A casa per cinque giorni senza avvisare e irreperibile per i controlli: legittimo il licenziamento
Una donna viene licenziata perché assente dal luogo di lavoro per 5 giorni senza alcuna comunicazione al riguardo, ed irreperibile alle visite di controllo. Tribunale e Corte d’Appello legittimano la decisione del datore di lavoro, respingendo il ricorso della lavoratrice.
L’art. 55 del CCNL (Contratto collettivo nazionale di lavoro) gomma plastica industria, del 15 aprile 2000, prevede che possa essere deciso un licenziamento per mancanze nel caso di «assenze ingiustificate prolungate oltre 5 giorni consecutivi». L’art. 40, prevede l’obbligo di comunicare il motivo dell’assenza entro il termine dell’orario lavorativo del giorno di assenza e, nel caso di malattia, trasmettere il certificato medico entro il terzo giorno di assenza. In tali giorni il lavoratore deve farsi trovare a casa per i controlli che possono essere effettuati dal datore. Nel caso di mancato rispetto di tali obblighi il lavoratore decade dal trattamento economico, «ferma restando l’azione disciplinare».

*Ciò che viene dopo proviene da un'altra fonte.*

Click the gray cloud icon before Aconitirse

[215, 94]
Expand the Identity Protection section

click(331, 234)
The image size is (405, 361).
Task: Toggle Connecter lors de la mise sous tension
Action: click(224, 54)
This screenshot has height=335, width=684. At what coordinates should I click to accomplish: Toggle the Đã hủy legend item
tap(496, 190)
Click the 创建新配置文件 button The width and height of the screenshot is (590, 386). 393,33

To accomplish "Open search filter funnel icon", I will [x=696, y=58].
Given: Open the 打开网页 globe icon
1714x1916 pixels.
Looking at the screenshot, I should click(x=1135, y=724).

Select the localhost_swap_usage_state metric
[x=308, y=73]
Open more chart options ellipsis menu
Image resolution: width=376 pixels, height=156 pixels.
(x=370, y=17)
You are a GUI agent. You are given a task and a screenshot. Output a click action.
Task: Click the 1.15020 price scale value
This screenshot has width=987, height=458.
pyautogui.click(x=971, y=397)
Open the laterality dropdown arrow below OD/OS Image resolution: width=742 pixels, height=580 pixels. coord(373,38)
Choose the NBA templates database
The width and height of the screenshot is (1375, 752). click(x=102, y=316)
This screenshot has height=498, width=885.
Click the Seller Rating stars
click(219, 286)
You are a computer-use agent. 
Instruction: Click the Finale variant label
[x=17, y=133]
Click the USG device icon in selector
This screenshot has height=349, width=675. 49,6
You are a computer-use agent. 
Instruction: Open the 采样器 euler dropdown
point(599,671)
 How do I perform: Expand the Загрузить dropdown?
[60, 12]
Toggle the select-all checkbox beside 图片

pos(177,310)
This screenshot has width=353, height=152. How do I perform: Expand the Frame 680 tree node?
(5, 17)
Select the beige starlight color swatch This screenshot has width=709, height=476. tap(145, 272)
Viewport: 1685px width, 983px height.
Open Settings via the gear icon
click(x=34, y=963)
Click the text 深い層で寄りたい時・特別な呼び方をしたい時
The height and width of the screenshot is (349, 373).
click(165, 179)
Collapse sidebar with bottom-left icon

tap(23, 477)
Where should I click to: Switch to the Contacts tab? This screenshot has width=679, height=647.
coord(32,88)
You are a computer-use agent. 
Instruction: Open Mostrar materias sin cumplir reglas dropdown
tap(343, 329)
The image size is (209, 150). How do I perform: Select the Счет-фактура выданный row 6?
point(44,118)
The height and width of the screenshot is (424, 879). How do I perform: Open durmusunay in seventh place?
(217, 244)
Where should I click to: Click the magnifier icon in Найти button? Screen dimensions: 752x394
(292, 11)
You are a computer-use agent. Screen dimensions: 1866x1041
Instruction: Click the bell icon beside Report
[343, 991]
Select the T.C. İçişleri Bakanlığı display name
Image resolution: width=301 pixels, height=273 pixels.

La ricorrente chiede alla Cassazione se nel caso specifico possa configurarsi una giusta causa di licenziamento. La Corte (sentenza 5134/13) sottolinea che, stando alla lettera del CCNL, oltre alla perdita del trattamento economico, viene fatta salva l’azione disciplinare, «nel senso che la previsione in parola non preclude l’applicazione anche di una sanzione disciplinare». Da ciò è corretta la derivazione effettuata dal giudice di merito, secondo cui, nei casi più gravi, il datore di lavoro può comminare la sanzione del licenziamento.
La lavoratrice lamenta inoltre la mancata accettazione di documenti rilevanti che avrebbero dimostrato che lei non era a conoscenza delle procedure ispettive in corso. In particolare sostiene che il ricorso amministrativo avverso il provvedimento dell’INAIL, che negava la corresponsione dell’indennità di infortunio sul lavoro proprio per i giorni corrispondenti all’assenza ingiustificata, non fosse stato sottoscritto da lei, ma dal patronato. La Corte rileva che nel rito del lavoro, pur di far emergere la verità, è ammessa la presentazione anche tardiva di documenti indispensabili per la decisione della causa. In questo caso il documento è stato ritenuto ininfluente, perché anche se fosse dimostrato che la lavoratrice non era a conoscenza del ricorso amministrativo, «la sua malafede sarebbe vieppiù confermata atteso che la lavoratrice, pur sapendo che vi era un provvedimento definitivo che attribuiva la gestione dell’evento morboso all’INPS, non aveva adempiuto al suo obbligo di consentire le visite di controllo».